Kalpte bulunan kapakçıklar üç çeşittir.

  1. Triküspit (üçlü) kapakçık, Sağ kulakçık ile sağ karıncık arasında karıncık yönüne açılan kapakçıktır. Kanın sağ karıncıktan sağ kulakçığa geri dönmesini engeller.
  2. Biküspit (ikili kapakçık=mitral), Sol kulakçık ile sol karıncık arasında karıncık yönüne açılan kapakçıktır. Kanın sol karıncıktan sol kulakçığa geri dönmesini engeller.

Kalbin çeperinde dıştan içe doğru; perikard, miyokard ve endokard olarak ayrılan üç tabaka bulunur.

1. Perikard, En dışta bulunan ve kalbin dışını tamamen saran ve bağ dokudan yapılmış iki katlı bir zardır. İki kat arasında darbelerden korunmasını sağlayan PERİKARDİYAL SIVI vardır.

2. Miyokard, İki tabakanın ortasında bulunan ve kalbin çalışmasını sağlayan kaslı tabakadır. Miyokard tabakası, kulakçıklarda ince, karıncıklarda ise kalındır. En kalın miyokard tabakası ise kanı bütün vücuda pompalayan sol karıncıkta bulunur.

3. Endokard, En içte bulunur ve kalbin iç yüzünü kaplar. Yassı epitel dokudan meydana gelir ve kaygan bir tabakadır.

Image

Dikkat!!!

Kalp kendi içindeki kandan besin veya oksijen alamaz. Miyokard tabakasının içinde aorttan ayrılan ve kalbi besleyen KORONER DAMARLAR yer alır. Koroner atardamarın kılcalları ağ oluşturarak kalbin besin ve oksijen ihtiyacını karşılar. Kalp gevşediği zaman koroner kılcal damarlar kalbi besler.
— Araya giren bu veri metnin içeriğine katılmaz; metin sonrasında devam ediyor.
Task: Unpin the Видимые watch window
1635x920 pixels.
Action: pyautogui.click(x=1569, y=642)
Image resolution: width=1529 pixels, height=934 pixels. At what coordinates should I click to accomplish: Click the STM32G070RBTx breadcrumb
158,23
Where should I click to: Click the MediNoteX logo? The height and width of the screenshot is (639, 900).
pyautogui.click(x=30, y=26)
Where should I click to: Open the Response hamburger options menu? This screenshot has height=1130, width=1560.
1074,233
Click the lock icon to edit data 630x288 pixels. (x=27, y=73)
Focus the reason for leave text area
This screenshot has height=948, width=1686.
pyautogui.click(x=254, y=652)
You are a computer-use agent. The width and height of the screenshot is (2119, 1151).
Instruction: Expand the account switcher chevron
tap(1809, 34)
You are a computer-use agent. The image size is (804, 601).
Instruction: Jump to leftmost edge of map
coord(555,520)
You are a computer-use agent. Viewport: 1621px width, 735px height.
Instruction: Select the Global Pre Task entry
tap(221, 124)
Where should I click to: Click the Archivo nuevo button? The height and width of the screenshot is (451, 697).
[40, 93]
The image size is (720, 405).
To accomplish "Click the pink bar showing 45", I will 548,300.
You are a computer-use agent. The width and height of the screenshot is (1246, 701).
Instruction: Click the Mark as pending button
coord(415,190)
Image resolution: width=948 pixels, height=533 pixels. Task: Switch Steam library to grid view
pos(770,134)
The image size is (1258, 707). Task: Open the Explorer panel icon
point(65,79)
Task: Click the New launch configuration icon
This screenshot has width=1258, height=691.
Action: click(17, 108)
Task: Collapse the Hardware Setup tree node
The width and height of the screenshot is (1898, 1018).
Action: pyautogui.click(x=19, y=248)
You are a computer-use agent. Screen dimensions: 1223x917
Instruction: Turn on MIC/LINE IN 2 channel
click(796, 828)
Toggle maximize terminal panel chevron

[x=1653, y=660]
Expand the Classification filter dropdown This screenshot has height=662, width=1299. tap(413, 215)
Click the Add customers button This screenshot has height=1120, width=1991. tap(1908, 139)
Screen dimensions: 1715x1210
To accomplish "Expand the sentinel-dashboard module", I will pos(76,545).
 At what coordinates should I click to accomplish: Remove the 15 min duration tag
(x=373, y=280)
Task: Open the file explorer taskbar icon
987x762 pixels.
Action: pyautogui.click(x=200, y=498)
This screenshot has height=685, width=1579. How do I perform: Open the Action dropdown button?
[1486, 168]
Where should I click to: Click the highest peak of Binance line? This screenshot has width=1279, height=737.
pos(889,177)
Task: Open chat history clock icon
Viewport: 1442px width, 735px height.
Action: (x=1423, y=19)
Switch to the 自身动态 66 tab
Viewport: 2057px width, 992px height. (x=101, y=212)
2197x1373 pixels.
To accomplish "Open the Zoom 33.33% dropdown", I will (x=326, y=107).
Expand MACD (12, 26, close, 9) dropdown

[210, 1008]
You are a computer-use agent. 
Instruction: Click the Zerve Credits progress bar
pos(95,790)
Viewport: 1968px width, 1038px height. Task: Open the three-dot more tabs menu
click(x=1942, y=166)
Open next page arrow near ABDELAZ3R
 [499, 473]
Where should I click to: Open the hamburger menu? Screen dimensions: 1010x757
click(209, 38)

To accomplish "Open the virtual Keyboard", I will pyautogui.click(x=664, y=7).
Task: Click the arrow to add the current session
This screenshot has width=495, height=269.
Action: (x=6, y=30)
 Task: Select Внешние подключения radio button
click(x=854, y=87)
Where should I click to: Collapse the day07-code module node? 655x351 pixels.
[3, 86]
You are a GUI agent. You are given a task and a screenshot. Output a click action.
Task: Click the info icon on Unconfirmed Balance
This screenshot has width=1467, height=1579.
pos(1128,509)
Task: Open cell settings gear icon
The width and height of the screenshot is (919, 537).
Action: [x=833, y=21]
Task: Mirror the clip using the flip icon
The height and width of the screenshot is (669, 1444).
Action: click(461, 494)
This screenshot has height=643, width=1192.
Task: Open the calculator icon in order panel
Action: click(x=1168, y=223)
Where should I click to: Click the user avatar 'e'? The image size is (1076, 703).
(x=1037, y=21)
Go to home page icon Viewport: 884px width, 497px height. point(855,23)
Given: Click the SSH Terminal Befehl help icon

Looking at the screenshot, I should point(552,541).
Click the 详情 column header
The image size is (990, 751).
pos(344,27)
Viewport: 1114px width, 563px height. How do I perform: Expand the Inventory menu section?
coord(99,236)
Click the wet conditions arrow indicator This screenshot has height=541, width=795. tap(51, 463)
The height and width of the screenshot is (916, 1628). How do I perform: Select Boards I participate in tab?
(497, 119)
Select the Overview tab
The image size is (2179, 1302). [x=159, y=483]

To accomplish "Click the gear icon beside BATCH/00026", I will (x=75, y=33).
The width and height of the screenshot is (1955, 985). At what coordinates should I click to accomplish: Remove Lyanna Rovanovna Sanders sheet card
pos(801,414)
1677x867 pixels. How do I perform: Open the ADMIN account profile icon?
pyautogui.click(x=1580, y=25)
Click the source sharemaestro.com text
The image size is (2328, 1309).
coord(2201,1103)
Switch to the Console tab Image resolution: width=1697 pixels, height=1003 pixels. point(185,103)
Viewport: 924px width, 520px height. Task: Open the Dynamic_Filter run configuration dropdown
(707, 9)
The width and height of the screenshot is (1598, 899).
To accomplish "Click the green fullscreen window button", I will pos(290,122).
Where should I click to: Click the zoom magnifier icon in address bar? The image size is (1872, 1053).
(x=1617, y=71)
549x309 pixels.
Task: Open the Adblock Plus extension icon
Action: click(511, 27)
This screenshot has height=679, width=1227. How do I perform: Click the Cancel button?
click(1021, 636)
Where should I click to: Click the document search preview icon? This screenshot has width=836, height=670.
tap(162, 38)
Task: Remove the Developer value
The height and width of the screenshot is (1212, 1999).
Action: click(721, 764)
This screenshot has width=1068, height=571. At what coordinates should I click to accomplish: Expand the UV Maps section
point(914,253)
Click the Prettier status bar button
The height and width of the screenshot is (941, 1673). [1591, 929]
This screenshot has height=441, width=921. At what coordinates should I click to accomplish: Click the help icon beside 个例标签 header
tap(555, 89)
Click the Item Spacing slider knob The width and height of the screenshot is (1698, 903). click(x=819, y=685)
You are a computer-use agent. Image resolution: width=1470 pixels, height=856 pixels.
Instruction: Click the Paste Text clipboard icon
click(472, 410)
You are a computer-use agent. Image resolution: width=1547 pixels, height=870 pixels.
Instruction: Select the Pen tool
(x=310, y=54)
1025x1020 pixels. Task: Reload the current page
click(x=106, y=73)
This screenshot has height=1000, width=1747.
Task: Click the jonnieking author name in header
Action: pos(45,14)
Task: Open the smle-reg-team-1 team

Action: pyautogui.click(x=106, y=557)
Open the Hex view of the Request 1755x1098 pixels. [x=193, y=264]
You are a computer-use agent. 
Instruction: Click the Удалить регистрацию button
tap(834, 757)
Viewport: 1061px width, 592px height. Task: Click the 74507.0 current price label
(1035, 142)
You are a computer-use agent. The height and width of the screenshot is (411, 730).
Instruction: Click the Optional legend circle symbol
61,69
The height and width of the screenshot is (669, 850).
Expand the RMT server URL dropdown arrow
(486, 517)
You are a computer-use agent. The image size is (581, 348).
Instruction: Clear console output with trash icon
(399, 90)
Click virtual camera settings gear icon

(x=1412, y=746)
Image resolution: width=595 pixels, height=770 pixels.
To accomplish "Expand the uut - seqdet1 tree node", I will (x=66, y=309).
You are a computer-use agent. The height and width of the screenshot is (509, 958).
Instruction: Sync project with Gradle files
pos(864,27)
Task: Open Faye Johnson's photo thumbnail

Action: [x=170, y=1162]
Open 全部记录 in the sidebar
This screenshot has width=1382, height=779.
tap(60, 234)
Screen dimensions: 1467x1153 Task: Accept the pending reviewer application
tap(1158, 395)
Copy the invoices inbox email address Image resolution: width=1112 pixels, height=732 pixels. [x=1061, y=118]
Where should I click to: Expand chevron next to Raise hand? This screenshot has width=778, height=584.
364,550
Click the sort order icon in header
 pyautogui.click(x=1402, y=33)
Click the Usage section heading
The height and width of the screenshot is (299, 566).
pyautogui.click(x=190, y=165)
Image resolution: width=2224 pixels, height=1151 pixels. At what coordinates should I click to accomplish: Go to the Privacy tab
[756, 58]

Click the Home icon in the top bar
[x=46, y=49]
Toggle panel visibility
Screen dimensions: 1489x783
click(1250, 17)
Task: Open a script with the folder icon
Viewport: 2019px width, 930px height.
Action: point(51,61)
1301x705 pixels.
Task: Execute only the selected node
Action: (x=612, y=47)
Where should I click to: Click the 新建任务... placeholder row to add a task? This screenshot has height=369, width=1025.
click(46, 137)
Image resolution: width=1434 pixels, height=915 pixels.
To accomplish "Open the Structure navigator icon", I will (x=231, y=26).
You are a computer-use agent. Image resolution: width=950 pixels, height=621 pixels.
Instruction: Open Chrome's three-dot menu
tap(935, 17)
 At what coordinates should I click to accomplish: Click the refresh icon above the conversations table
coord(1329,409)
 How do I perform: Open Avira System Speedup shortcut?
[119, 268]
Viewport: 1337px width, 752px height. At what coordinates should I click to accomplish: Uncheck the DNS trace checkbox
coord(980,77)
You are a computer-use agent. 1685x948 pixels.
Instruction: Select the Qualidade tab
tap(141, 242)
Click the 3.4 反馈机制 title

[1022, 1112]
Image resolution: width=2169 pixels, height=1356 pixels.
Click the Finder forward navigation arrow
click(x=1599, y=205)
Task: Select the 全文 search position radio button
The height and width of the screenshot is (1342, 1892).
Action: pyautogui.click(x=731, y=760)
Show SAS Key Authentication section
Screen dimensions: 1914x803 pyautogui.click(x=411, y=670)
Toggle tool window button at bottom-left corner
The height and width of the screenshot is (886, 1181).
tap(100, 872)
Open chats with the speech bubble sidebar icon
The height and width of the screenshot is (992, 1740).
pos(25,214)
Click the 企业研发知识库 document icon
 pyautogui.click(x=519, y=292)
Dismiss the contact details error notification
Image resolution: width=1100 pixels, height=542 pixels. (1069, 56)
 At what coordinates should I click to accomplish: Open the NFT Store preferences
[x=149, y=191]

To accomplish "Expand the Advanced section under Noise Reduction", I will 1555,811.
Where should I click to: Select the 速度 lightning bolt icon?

Koroner arterlerde meydana gelen bozulma veya tıkanma kalbin beslenmesini önler. Bu durum Kalp Krizine (Enfarktüs) neden olur. Koroner damarların tıkanmasına Arterioskleroz denir. Tıkanıklık, kalp kaslarını oksijensiz bırakacağı için kalbin kısa sürede durmasına neden olur.

Image

Kalbin Odacıkları ve Kapakları

  1. Kalp üst kısmında iki kulakçık, alt kısmında ise iki karıncık olmak üzere dört odacıklıdır.
  2. Kalbin kulakçıkları ile karıncıkları arasında tek yönlü olarak sadece karıncığa doğru açılabilen kapakçıklar bulunur.
  3. Sağ kulakçık ile sağ karıncık arasında bulunana üçlü kapakçık (triküspit), sol kulakçık ile sol karıncık arasında bulunana ise ikili kapakçık (biküsbit veya mitral kapakçık) denir.
  4. İki kapak çeşidinin de tek yönlü açılması veya kapanması, kalp iplikleri denilen bağ dokudan yapılmış özel liflerle sağlanır.
  5. Kalbin sol karıncığına bağlı AORT ve sağ karıncığına bağlı akciğer atardamarının başlangıcında; yarım ay şeklinde (semilunar kapaklar) kapakçıklar bulunur.
  6. Seminal kapaklar kalpten atardamarlara pompalanan kanın geri dönmesini önler.

Image

Kalbe Bağlı Damarlar

  1. Kalbin sağ kulakçığına, vücutta kirlenen kanı kalbe getiren, üst ve alt ana toplardamar bağlanır.
  2. Sağ karıncıktan kirli kanı akciğerlere götüren akciğer atardamarları çıkar.
  3. Sol kulakçığa akciğerlerde temizlenen kanı kalbe getiren akciğer toplardamarları bağlanır.
  4. Sol karıncıktan temiz kanı vücuda dağıtan aort damarı çıkar.

Image

Kalbin Çalışma Mekanizması

  • Kalbin kasılmasına SİSTOL,
  • Kalbin gevşemesine ise DİASTOL denir.
  • Kalp çalışırken önce kulakçıklar sonra da karıncıklar kasılır ve gevşer.
  • Kalp her kasılmada yaklaşık 70 ml. kanı vücuda ve akciğerlere pompalar.
  • Kalp atışının atardamarlarda hissedilmesine NABIZ denir.
  1. Kulakçıklar kasıldığında karıncıklar gevşer ve kan kulakçıklardan karıncıklara boşalır.
  2. Karıncıklar kasıldığında ise kulakçıklar gevşer.
  3. Toplardamarlardaki kan kulakçıklara gelir.
  4. Karıncıklardaki kan aort ve akciğer atardamarlarına pompalanır.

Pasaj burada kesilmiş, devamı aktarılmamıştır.